| YOUR GOAL |
The line containing "Task: Open the Account Management menu" marks the start; return it and every line after it in the listing below, exactly, through the last.
------------------------------------------------------------
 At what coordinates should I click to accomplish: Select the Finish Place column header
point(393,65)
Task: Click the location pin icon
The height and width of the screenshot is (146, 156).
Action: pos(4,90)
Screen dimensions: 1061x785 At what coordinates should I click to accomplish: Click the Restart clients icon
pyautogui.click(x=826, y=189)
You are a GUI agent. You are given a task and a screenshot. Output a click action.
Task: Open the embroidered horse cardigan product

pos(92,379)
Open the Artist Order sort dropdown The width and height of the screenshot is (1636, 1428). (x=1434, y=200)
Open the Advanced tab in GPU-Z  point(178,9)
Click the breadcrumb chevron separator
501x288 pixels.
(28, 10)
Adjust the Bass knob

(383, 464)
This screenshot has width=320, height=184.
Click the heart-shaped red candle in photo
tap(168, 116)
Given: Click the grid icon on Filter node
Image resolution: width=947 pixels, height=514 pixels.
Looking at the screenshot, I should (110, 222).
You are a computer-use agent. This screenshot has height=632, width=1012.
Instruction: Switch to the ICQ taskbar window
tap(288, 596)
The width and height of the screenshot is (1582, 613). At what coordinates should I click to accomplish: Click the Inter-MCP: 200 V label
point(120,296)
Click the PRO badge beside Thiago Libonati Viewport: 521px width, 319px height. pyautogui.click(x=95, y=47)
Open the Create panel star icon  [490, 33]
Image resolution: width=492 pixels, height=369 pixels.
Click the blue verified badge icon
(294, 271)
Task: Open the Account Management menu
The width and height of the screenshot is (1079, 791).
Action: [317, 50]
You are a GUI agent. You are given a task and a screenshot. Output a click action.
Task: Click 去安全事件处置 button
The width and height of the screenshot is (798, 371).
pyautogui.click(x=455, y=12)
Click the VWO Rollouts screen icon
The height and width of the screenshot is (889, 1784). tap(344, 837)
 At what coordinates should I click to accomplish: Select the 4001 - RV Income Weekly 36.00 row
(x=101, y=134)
------------------------------------------------------------
| ANSWER TO THE PROBLEM |
Task: Open the Account Management menu
The width and height of the screenshot is (1079, 791).
Action: [317, 50]
You are a GUI agent. You are given a task and a screenshot. Output a click action.
Task: Click 去安全事件处置 button
The width and height of the screenshot is (798, 371).
pyautogui.click(x=455, y=12)
Click the VWO Rollouts screen icon
The height and width of the screenshot is (889, 1784). tap(344, 837)
 At what coordinates should I click to accomplish: Select the 4001 - RV Income Weekly 36.00 row
(x=101, y=134)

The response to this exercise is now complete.